Невеста молчала по-прежнему.
— Дочка! Подумай, сколько денег и крови нам стоило,покуда Бог помог дождаться радости, а теперь ты хочешь омрачить нам торжество? Побойся Бога, что же творится с тобой? Ведь нас анафеме предадут! Жених пешком домой удерет...
— Хватит дурачиться! — сказала мать,взяв у женщины,стоявшей возле двери, один из лежавших в коробках париков, и подошла к дочери.
— Дай я примерю тебе парик, волосы на нем одного цвета с твоими.
И надела на голову дочери парик.
Восемнадцатилетняя девушка почувствовала тяжесть на голове. Она нащупала рукой свои волосы и ощутила рядом со своими, мягкими, прохладными, живыми — чужие волосы, мертвые, холодные как лед. Настойчиво долбила одна мысль: кто знает,где теперь голова, которой принадлежали вот эти чужие волосы?..Страшное отвращение охватило девушку, и, как если бы ее коснулось нечто грязное,она сорвала с головы парик, бросила его на пол и стремительно выбежала из комнаты.

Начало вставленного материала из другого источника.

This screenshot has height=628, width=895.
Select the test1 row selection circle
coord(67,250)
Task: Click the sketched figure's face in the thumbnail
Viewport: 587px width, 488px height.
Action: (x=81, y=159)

Отец и мать молча переглянулись...


Наутро после венца свекровь встала пораньше,вооружилась большими ножницами, и, взяв парик и шляпку, которые она из своего города привезла в подарок невесте, направилась к ней, чтобы нарядить ее к завтраку.

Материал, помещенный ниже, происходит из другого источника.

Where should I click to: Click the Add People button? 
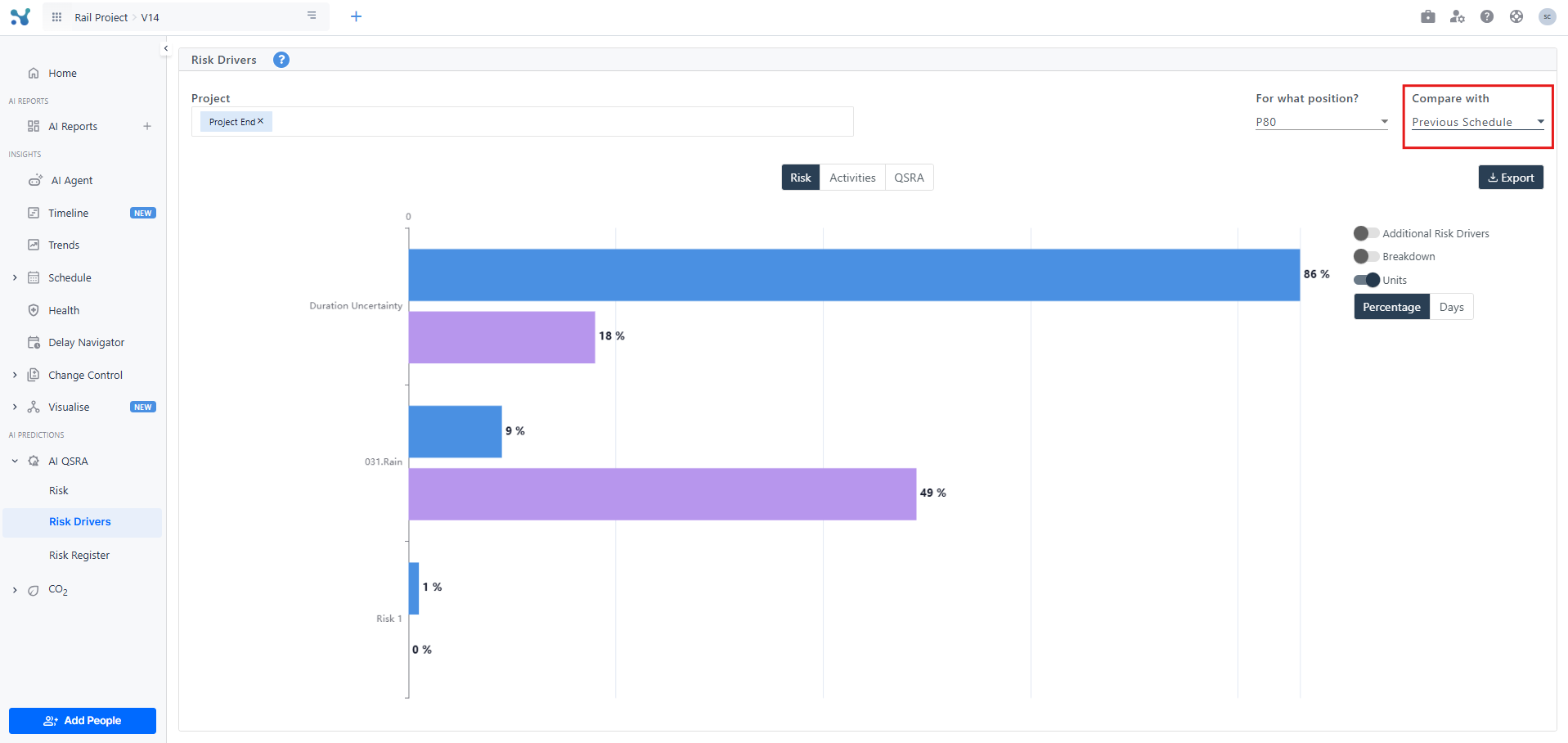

Однако в комнату свекровь не попала:невеста заперлась и никого к себе не пускала.
Свекровь побежала к мужу, но тот, лежа среди доброй дюжины дядек и зятьев,спал как убитый со вчерашнего вечера. Пошла к жениху, восемнадцатилетнему пареньку, — материнское молоко на губах не обсохло, — а он в шелковом кафтане и в ермолке бродил по дому как неприкаянный, понурив голову, и стыдился людям в глаза смотреть. Наконец свекровь отыскала мать невесты, и они вдвоем направились в комнату молодой. Сорвали крючок и заглянули в комнату.

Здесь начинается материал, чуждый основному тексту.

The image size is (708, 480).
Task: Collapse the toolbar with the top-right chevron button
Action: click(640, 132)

—Зачем ты заперлась, доченька?Тебе нечего стесняться.
—Дело житейское, — сказала свекровь и расцеловалась с тещей.
Ханеле не отвечала.
—Свекровь привезла тебе парик и шляпу — в синагогу ходить.
Из соседней комнаты уже доносится музыка — музыканты играют «добрыдень».
— Ну, невестушка, гости уже начинают собираться.
Свекровь принимается расплетать косы молодой. Ханеле не дается и падает к матери на грудь:
—Не могу я,мамочка! Сердце не дозволяет,родная моя!
—О Боге вспомни,дочь моя! — упрашивает мать.
— В огненных реках на том свете варят за это, раскаленными щипцами выдирают патлы распутниц, носящих свои волосы после свадьбы!
Холод пронизал молодую девушку до мозга костей.
— Мама, родная, мамочка! — не переставая,упрашивала она.
Ханеле взяла в руку прядь волос. Черной шелковой волной струились они между пальцев. Снова и снова приходила в голову мысль,что вот эти волосы,которые вместе с ней росли,вместе с ней жили, сейчас обрежут, и никогда, никогда больше у нее своих волос не будет...Она обречена носить чужие волосы,которые росли на чужой голове...И кто знает, жива ли бывшая обладательница этих волос или давным-давно уже гниет в могиле...Еще, чего доброго,явится ночью и станет требовать замогильным голосом: «Отдай мои волосы! Отдай!..»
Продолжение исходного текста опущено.